Task inputs
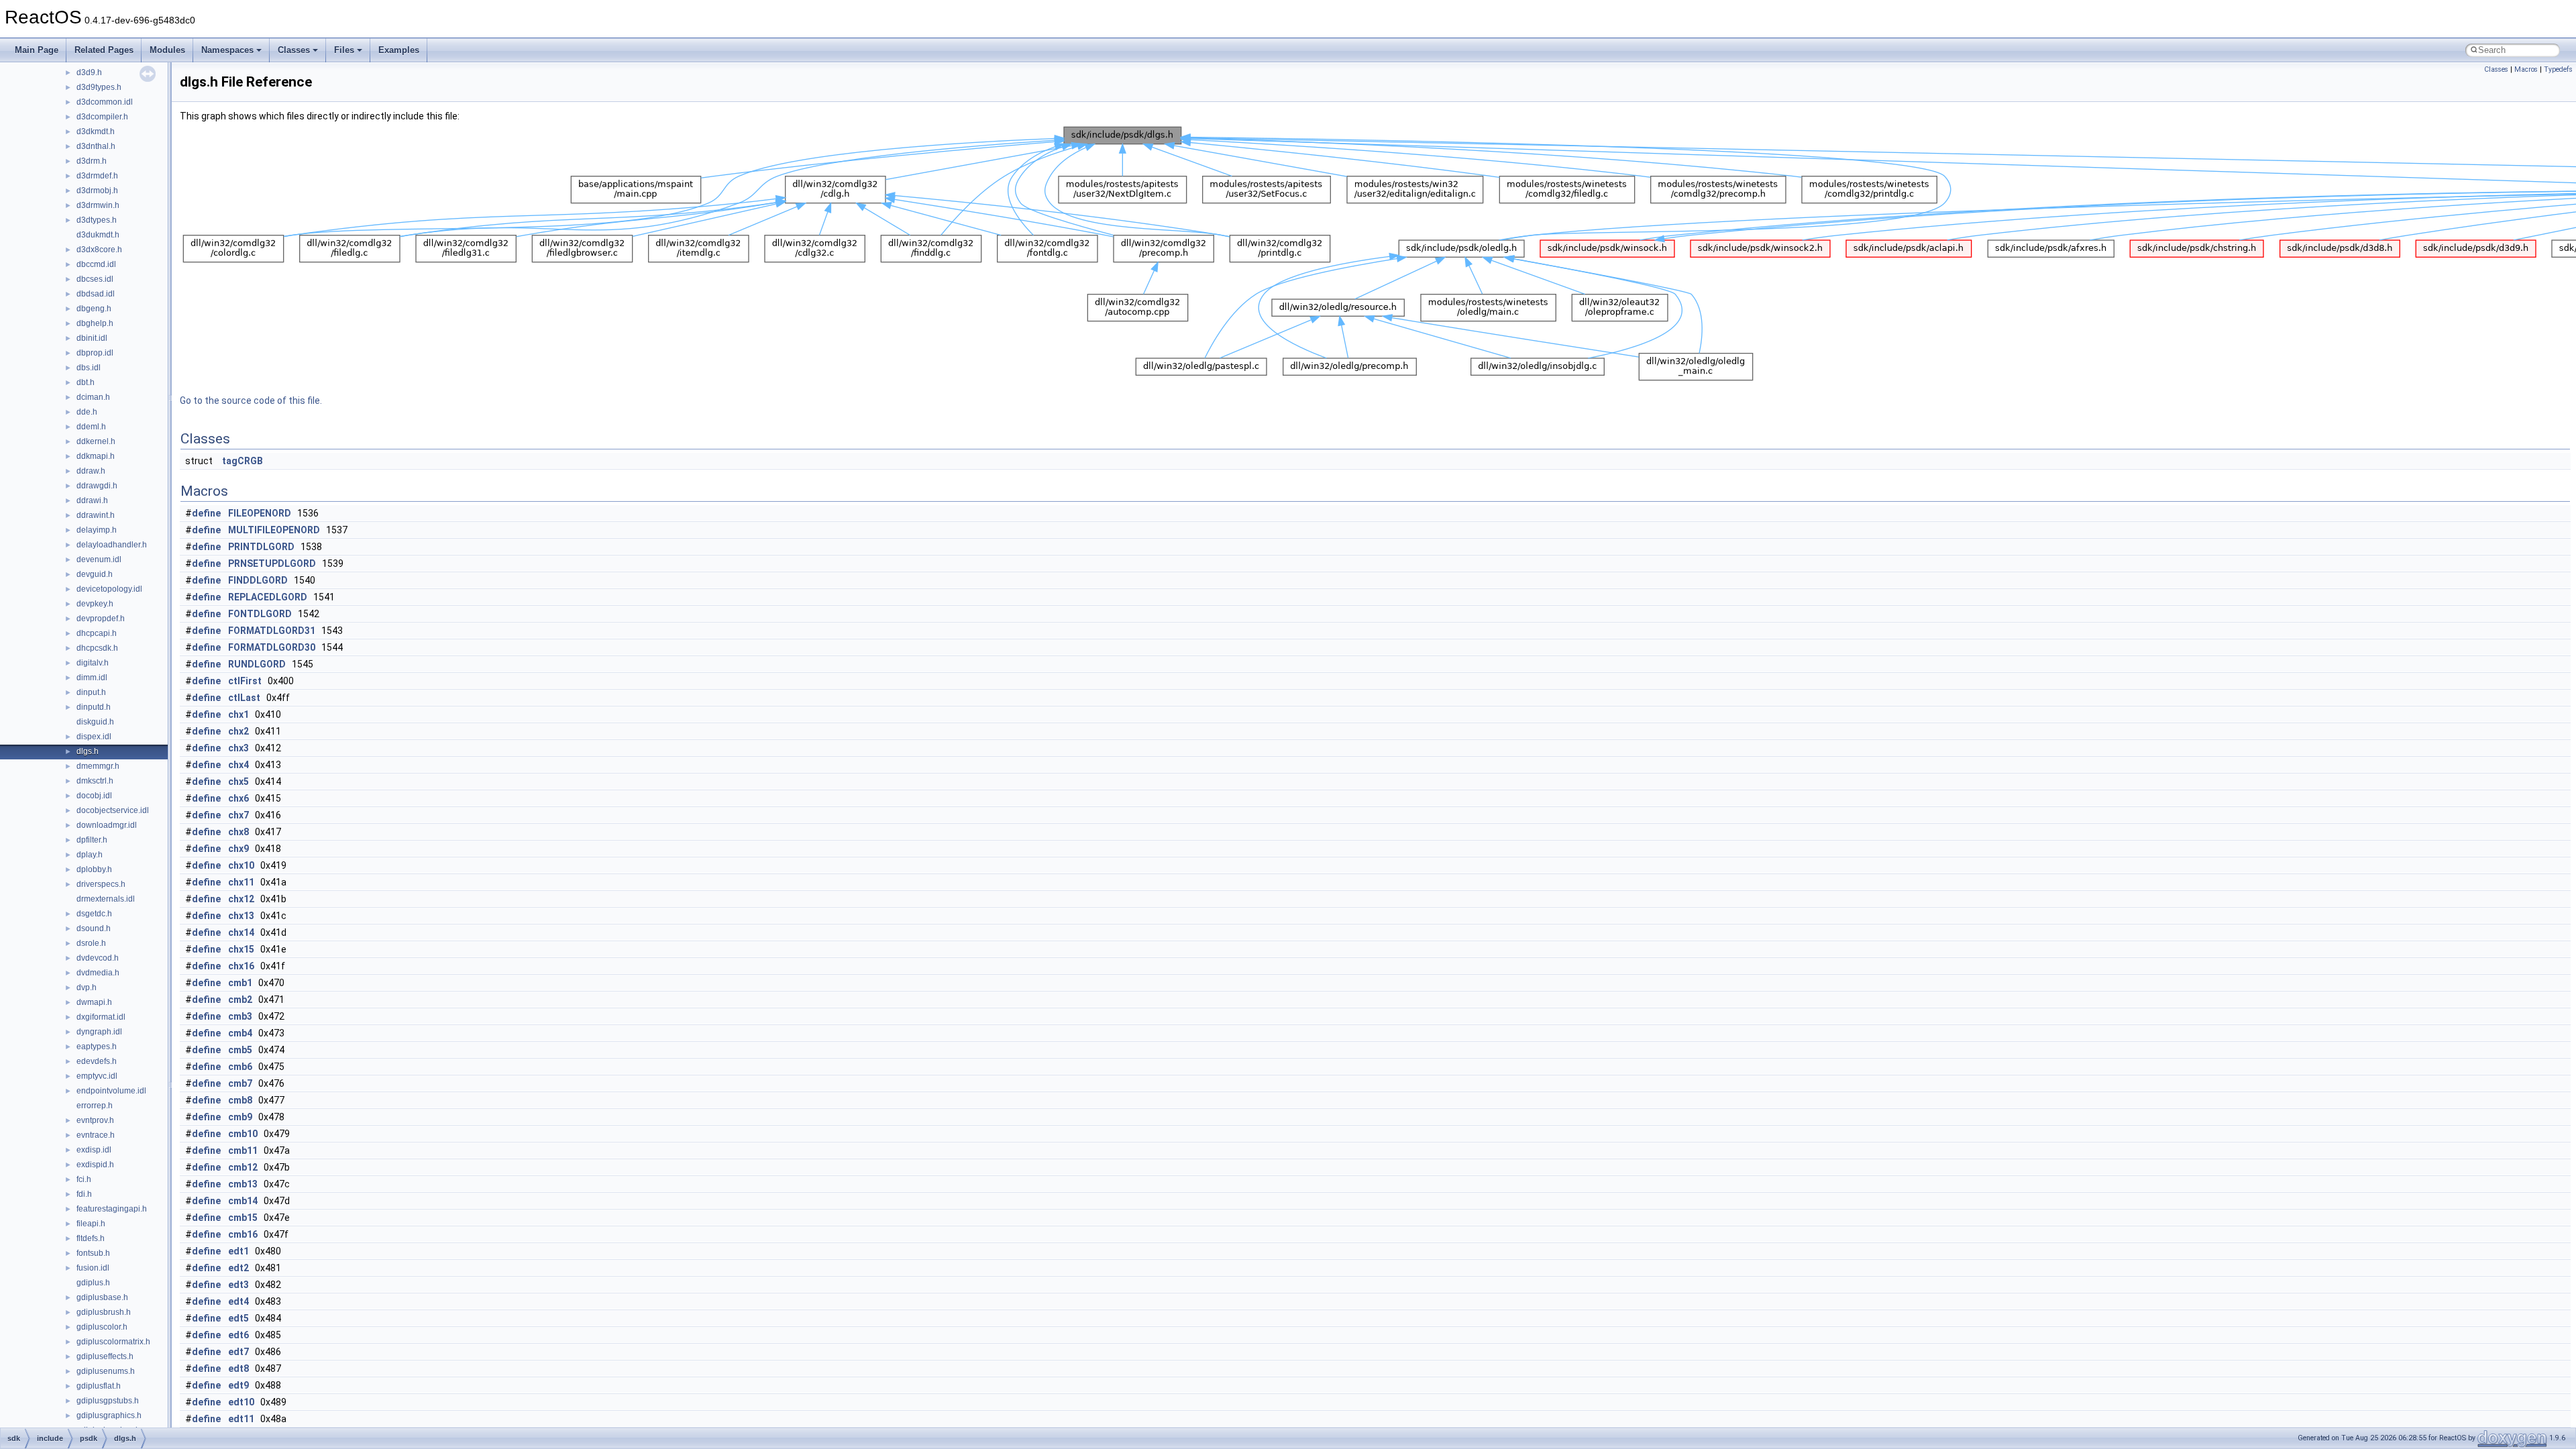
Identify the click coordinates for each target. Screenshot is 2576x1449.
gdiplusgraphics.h (109, 1415)
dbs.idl (88, 367)
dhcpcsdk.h (97, 648)
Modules (167, 50)
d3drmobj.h (97, 190)
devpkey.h (94, 603)
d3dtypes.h (96, 220)
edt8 (238, 1368)
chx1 (238, 714)
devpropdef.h (100, 618)
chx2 (238, 731)
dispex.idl (93, 736)
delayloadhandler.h (111, 544)
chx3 (238, 748)
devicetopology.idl (109, 589)
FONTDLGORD (260, 613)
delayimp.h (96, 530)
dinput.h (91, 692)
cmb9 (240, 1117)
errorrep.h (94, 1105)
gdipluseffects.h (104, 1356)
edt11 (241, 1418)
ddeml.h (91, 426)
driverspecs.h (100, 884)
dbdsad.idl (95, 294)
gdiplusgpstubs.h (107, 1400)
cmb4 (240, 1033)
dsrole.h (91, 943)
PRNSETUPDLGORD (272, 563)
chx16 (241, 966)
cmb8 (240, 1100)
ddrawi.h (92, 500)
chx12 (241, 899)
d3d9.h (89, 72)
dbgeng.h (93, 308)
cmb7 (240, 1083)
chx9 (238, 848)
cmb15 (243, 1217)
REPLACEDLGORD (267, 597)
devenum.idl (98, 559)
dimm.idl (91, 677)
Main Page (36, 50)
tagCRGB (242, 460)
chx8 (238, 831)
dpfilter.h (91, 840)
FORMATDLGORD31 (271, 630)
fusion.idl (92, 1268)
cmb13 (243, 1184)
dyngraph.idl (99, 1031)
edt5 (238, 1318)
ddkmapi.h (95, 456)
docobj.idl (94, 795)
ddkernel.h (95, 441)
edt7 (238, 1351)
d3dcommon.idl (104, 102)
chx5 (238, 781)
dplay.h (89, 854)
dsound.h (93, 928)
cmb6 (240, 1066)
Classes (294, 50)
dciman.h (93, 397)
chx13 (241, 915)
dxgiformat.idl (100, 1017)
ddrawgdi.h (96, 485)
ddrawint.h (95, 515)
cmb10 (243, 1133)
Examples (398, 50)
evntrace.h (95, 1135)
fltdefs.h (90, 1238)
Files (344, 50)
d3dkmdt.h (95, 131)
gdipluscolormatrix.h (113, 1341)
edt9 (238, 1385)
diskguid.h (95, 722)
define (206, 513)
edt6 (238, 1335)
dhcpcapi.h (96, 633)
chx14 (241, 932)
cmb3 (240, 1016)
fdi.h (84, 1194)
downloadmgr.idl (106, 825)
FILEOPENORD (259, 513)
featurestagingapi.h (111, 1209)
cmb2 (240, 999)
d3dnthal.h (95, 146)
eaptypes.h (96, 1046)
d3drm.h (91, 161)
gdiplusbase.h (102, 1297)
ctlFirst (245, 681)
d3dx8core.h (99, 249)
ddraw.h (90, 471)
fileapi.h (90, 1223)
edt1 (238, 1251)
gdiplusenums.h (105, 1371)
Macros (2526, 69)
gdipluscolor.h (101, 1327)
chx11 (241, 882)
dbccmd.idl (96, 264)
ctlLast (244, 697)
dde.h (86, 412)
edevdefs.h (96, 1061)
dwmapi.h (94, 1002)
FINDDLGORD (258, 580)
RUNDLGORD (257, 664)
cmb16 (243, 1234)
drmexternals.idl (105, 899)
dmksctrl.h (94, 781)
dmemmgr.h (97, 766)
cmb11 (243, 1150)
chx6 (238, 798)
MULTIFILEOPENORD (274, 530)
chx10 (241, 865)
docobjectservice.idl (112, 810)
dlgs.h (87, 751)
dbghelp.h (94, 323)
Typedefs (2558, 69)
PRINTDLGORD (261, 546)
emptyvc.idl (96, 1076)
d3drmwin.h (97, 205)
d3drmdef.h (97, 175)
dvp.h (86, 987)
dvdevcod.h (97, 958)
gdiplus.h (93, 1282)
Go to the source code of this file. (251, 400)
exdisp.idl (93, 1150)
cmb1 (240, 982)
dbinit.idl (91, 338)
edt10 (241, 1402)
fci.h (83, 1179)
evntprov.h (95, 1120)
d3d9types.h (98, 87)
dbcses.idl (94, 279)
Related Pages (103, 50)
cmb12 (243, 1167)
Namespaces (227, 50)
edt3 (238, 1284)
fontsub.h (93, 1253)
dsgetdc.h (94, 913)
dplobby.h (94, 869)
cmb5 (240, 1049)
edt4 (238, 1301)
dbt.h (85, 382)
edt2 (238, 1268)
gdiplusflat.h (98, 1386)
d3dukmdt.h (97, 234)
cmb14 (243, 1200)
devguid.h (94, 574)
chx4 (238, 764)
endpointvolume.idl (111, 1090)
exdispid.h (95, 1164)
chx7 (238, 815)
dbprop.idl (94, 353)
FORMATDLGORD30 (271, 647)
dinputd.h (93, 707)
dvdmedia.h (97, 972)
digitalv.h (92, 662)
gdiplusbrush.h (103, 1312)
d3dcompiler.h (102, 116)
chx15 (241, 949)
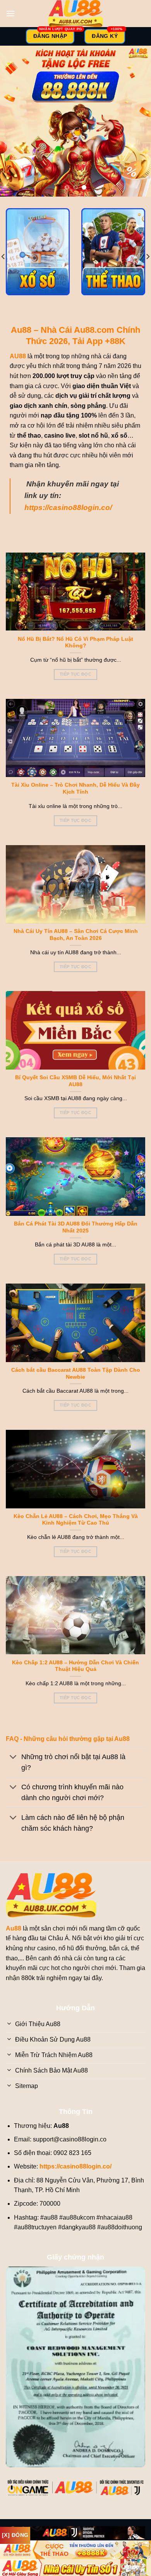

To do
Print only the lines running from the line that contains "dvdmedia.h (97, 972)" to the final line of the listing, both included. Omit every picture.

Solved problem
dvdmedia.h (97, 972)
digitalv.h (92, 662)
gdiplusbrush.h (103, 1312)
d3dcompiler.h (102, 116)
chx15 (241, 949)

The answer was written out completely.